Engineering AI systems for SMBs

Why we build custom infrastructure instead of wrapping APIs.

Your competitors have access to the same AI models as you do.

Powerful LLM models are not the reason AI leaders win. The real advantage comes from turning those models into programmable systems tailored to your products, customers, and workflows.

That's precisely where many AI projects stumble, especially at small and medium businesses who may believe the big research labs are the only way to a competitive advantage.

Most initial demos look promising, but real-world text/use cases get messy, AI model updates introduce new behaviors and features and break things, and prompt tweaks become endless guesswork.

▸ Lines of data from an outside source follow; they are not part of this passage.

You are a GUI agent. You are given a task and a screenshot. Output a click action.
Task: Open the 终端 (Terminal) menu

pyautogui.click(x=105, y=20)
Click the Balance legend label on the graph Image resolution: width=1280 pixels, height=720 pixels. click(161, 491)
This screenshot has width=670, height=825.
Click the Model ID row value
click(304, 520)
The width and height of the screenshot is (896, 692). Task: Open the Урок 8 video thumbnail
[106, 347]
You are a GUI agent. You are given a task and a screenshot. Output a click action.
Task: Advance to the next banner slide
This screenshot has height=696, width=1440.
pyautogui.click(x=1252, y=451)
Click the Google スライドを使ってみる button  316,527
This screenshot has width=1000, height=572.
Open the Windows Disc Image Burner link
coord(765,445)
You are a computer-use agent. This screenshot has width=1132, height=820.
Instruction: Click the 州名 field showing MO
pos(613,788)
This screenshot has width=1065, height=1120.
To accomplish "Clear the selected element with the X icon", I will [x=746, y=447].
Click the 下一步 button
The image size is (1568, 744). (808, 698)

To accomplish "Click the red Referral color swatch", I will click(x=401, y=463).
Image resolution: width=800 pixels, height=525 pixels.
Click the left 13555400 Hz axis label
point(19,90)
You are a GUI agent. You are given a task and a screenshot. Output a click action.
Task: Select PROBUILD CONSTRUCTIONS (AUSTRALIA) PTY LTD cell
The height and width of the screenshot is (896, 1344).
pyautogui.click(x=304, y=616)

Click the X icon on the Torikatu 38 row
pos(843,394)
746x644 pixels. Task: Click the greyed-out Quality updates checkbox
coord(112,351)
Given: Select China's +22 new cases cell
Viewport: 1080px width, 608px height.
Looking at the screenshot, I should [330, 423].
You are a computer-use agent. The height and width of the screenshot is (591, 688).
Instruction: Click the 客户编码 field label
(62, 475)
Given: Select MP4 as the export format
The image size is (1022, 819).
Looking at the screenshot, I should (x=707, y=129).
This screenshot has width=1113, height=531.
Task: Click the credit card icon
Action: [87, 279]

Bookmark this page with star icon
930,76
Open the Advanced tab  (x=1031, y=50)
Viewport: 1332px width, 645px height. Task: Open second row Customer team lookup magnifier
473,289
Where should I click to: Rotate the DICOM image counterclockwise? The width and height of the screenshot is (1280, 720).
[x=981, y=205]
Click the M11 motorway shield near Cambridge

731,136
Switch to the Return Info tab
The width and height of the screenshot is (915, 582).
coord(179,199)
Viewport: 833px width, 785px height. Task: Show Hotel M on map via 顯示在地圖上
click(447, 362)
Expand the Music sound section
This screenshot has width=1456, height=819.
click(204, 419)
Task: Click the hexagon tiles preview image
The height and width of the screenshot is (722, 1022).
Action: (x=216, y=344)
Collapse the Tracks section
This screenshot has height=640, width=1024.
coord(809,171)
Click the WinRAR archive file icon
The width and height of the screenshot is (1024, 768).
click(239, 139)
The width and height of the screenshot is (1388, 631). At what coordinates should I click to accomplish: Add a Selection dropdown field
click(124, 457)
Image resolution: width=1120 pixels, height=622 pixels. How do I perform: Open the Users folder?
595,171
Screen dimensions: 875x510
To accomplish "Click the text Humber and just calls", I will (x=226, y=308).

That's why DSPy caught my attention back in April 2025.

Most teams still write extensive prompt blocks, add constraints when issues arise, and repeat the cycle with every model or workflow change. DSPy explicitly moves away from brittle templates by clearly separating desired behaviors from prompt implementations. You start with clear examples, define what success means, and optimize iteratively. Even a small set of well-chosen examples can significantly boost system quality.

This shift from prompt guessing to engineering reliable and robust systems resonates with how real-world AI applications succeed.

Generic prompting can help initially, but one model update or change can break entire AI workflows. When building AI systems for business, a systems-oriented mindset is the key to building solutions driven by measurable outcomes rather than subjective taste. No matter the use case, decomposing complex workflows into manageable steps is the key to success: clearly define the task, identify metrics, measure progress, systematically optimize, and repeat.

This matters deeply in my work. It requires reliable, production grade repeatable systems that decouples AI labs from locking solutions into closed ecosystems. These systems assist security professionals to secure financial assets, or compliance teams reviewing evidence based artifacts for certification, businesses simulating their business decisions against an industry, and even enterprise sales executives reliably synthesizing meaningul business case hypothesis with large clients.

Obviously, DSPy isn't magic. Poor task definitions or weak metrics will still lead to subpar results: garbage in -> garbage out. Success requires clear definitions, relevant data, and meaningful metrics when transitioning into real-world use cases.

For SMBs, this approach is essential. Smaller teams can't afford to maintain fragile AI workflows, constantly rebuilding prompts when models change or new issues emerge. DSPy’s modular approach ensures reliability, maintainability, and adaptability. This matters greatly when considering costs, latency, provider flexibility, or long-term system ownership.

Real-world success stories back this approach. Shopify recently shared their DSPy implementation reducing costs from $5.3M to $70k per year.

Ultimately, generic AI is everywhere. The true competitive edge is connecting AI deeply to your business context and refining it systematically.